In my pocket was a sliver of hashish meant for the bar’s owner, Giuseppe “Joe” Serafino, who had been plaguing me all day with phone calls and text messages asking for a bit of dope to ease his back pain. We both used to buy a personal stash from someone who frequented his bar, but Joe claimed he was out. I agreed to give him enough for a joint or two, but as soon as I heard the question after the tap on the shoulder, I knew I had been set up.

I’ve been a journalist my entire adult life, and a foreign correspondent with Reuters for most of that time, specialising in so-called “general news” covering wars, conflict, political turmoil and natural disasters across the world.  I’ve roughed it from Somalia and Rwanda to Zaire and Sudan, from Kosovo and Timor to Pakistan and Iraq. I’ve literally covered the A to Z of modern conflict, from Afghanistan to Zimbabwe. Nothing quite prepared me for what was to follow.

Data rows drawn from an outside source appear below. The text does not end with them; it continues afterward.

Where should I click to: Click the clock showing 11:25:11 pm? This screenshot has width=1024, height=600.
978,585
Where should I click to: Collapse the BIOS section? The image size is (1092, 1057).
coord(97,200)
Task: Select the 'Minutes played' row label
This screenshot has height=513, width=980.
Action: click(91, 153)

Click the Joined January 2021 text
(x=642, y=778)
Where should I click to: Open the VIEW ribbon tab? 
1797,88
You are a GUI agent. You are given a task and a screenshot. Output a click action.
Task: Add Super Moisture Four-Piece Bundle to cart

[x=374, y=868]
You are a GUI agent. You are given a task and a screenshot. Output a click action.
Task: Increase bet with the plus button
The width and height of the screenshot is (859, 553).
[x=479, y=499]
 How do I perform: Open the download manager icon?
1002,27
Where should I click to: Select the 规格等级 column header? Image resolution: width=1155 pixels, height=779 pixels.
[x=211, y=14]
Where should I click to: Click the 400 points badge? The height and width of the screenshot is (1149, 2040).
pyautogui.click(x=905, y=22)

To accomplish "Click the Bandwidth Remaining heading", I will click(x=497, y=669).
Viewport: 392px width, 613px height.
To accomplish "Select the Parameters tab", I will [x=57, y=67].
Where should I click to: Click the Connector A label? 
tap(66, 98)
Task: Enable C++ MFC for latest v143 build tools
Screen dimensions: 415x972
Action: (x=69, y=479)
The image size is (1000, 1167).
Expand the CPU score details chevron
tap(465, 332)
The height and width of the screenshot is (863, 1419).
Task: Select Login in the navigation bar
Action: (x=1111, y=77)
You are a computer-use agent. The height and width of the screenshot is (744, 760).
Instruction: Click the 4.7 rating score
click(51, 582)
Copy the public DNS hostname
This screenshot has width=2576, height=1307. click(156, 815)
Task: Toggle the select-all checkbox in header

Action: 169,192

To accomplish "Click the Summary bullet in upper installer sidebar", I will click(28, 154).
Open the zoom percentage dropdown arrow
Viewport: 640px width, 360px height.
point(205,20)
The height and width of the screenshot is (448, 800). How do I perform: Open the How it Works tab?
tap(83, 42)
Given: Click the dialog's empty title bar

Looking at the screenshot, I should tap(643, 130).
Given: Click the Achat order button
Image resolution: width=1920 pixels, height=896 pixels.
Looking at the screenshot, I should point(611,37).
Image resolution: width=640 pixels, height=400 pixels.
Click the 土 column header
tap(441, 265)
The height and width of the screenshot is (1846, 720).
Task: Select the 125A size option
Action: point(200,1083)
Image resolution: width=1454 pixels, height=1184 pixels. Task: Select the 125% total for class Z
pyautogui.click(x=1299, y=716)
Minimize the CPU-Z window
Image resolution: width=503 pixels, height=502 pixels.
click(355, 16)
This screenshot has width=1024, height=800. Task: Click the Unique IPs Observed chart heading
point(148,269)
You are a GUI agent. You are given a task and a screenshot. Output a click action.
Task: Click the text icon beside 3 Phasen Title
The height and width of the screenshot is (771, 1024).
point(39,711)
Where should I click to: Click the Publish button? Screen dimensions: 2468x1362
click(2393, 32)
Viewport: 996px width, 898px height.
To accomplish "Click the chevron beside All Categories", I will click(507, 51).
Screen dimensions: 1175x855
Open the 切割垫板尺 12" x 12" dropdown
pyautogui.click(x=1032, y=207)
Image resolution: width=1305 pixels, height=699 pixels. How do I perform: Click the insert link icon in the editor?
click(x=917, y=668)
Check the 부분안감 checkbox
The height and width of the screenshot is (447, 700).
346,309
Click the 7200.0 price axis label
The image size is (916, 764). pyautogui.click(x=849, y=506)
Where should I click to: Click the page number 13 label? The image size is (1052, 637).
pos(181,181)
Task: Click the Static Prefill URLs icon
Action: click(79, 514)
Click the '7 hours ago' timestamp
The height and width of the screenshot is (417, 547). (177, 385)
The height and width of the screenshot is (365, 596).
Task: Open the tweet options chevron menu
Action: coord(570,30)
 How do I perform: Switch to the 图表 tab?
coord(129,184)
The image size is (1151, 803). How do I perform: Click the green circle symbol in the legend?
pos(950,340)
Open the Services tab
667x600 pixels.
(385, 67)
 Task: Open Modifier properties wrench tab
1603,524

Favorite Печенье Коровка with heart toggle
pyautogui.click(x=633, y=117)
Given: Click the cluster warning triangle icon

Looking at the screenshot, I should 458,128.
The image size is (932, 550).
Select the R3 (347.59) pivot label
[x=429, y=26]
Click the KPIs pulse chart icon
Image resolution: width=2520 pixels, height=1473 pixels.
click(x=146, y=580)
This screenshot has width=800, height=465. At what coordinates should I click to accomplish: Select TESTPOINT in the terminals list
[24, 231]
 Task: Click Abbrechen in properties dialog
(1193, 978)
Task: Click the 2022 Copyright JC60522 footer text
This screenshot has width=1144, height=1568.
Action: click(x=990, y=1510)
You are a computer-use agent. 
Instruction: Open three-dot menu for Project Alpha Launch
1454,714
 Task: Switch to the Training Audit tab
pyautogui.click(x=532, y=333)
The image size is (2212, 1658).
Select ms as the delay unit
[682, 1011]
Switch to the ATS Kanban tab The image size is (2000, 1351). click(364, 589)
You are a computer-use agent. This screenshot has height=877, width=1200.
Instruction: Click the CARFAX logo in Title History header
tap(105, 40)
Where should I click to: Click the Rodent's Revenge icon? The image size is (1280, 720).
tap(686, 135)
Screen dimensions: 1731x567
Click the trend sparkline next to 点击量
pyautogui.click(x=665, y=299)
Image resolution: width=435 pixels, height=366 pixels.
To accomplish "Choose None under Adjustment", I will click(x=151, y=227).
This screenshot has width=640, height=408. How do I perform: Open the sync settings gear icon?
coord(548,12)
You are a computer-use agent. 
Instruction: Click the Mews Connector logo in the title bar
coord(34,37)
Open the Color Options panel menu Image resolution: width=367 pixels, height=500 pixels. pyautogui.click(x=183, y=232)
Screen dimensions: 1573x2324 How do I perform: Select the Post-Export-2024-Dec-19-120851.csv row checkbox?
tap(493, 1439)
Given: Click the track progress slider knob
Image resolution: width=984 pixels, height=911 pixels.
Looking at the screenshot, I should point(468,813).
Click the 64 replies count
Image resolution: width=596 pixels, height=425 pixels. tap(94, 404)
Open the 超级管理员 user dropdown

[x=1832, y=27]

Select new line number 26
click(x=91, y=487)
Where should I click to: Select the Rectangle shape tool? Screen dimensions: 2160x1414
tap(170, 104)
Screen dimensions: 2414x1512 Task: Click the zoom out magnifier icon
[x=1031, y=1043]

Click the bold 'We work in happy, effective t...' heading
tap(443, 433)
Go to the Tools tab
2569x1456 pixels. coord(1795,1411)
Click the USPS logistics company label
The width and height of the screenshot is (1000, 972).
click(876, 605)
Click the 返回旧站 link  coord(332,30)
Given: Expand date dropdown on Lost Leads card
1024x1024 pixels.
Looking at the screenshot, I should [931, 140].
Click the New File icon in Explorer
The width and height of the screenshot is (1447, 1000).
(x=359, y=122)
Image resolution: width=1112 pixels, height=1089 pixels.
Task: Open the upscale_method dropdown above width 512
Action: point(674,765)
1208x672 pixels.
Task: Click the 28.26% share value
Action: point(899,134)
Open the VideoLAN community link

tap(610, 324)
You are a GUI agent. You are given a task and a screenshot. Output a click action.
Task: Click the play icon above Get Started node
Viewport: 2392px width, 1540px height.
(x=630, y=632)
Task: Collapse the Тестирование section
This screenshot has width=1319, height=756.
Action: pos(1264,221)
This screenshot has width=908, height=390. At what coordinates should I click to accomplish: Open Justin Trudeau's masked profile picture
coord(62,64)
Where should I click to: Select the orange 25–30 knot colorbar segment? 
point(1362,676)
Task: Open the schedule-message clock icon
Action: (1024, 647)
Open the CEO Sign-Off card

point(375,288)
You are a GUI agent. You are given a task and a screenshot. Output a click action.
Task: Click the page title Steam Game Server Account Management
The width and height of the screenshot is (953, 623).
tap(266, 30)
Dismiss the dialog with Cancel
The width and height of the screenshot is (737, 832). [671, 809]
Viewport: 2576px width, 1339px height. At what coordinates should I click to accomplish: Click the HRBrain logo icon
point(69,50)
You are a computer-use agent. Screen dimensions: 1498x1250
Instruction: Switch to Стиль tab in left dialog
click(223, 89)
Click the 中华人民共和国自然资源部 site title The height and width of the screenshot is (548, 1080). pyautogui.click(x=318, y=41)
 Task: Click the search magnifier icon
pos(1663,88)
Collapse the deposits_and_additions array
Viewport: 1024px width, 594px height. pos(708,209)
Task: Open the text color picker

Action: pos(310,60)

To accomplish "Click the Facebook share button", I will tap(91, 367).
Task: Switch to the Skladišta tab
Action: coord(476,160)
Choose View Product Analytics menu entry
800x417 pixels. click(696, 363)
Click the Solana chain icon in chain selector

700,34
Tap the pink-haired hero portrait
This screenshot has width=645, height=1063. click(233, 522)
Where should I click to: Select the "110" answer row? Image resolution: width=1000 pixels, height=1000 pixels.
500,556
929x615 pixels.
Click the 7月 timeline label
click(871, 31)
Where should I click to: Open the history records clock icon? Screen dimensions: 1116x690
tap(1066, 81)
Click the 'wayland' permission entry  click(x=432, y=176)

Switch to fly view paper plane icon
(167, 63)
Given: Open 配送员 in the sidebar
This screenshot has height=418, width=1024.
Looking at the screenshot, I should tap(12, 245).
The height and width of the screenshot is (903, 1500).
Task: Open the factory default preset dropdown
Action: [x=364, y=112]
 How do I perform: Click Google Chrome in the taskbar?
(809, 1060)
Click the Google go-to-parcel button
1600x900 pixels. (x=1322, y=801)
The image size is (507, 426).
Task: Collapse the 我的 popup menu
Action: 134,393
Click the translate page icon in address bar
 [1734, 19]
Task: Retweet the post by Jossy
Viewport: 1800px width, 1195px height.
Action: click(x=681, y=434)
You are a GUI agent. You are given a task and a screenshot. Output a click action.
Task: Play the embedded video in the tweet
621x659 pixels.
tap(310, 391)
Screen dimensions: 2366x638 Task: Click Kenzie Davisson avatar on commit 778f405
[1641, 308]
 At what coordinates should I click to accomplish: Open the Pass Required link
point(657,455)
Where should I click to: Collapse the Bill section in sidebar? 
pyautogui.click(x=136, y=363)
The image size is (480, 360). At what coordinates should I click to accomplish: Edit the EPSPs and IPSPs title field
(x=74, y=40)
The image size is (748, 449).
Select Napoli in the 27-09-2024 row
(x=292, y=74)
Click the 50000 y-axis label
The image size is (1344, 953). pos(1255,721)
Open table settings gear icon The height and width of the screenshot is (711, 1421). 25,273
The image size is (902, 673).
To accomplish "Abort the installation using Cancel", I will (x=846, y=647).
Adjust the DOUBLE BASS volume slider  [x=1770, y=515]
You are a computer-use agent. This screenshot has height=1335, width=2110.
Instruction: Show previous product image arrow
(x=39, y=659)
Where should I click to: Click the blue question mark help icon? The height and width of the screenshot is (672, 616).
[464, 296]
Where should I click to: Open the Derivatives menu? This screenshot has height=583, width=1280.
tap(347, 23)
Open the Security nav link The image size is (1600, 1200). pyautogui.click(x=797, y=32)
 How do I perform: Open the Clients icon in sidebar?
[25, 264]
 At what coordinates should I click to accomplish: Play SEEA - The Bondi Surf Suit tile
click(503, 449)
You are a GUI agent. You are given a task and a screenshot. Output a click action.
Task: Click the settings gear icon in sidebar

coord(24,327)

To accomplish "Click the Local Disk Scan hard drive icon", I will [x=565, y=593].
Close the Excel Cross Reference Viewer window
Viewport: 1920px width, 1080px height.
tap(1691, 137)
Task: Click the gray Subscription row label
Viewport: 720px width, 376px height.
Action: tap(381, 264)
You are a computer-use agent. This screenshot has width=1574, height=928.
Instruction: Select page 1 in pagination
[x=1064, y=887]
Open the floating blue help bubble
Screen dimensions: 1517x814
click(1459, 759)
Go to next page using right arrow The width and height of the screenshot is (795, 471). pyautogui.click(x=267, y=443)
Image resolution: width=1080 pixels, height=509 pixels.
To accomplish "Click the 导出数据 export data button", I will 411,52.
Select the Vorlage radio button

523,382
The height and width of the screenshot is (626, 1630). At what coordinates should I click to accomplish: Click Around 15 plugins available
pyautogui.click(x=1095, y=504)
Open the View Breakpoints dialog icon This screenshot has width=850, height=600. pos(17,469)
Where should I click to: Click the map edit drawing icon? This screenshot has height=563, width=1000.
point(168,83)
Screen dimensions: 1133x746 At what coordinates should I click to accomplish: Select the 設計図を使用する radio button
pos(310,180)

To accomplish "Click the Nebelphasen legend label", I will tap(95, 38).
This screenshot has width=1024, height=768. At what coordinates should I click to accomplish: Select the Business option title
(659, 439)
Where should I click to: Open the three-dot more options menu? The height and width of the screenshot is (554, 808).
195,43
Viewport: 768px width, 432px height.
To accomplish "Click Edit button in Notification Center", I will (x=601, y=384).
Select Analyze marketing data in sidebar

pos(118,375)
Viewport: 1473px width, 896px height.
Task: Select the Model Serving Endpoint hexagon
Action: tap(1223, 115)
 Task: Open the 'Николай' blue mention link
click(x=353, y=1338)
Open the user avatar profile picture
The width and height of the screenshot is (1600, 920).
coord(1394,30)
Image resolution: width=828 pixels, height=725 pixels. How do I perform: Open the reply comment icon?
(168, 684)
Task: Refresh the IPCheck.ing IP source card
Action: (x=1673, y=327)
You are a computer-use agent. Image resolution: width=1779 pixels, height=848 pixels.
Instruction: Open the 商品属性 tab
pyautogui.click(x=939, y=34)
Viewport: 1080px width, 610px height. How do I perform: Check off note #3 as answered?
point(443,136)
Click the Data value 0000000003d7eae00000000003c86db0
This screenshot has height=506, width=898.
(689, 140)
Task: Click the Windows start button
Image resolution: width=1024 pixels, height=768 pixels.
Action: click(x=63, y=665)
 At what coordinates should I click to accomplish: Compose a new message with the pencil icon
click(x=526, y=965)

I determined early on that the only way to cope with this was to treat the saga as just another assignment to a hostile environment, and decided to chronicle my experiences in a weekly “jail mail” newsletter to family and friends. It grew from a distribution list of twenty or so to a circulation of over 500 today. All the early pieces were written by hand and transcribed by a friend into a digital version, but as I became more jail-wise I was able to do more myself, including create this blog (with the invaluable help of Irina Korzh and David Dal Ben) which now contains all the material and is regularly updated.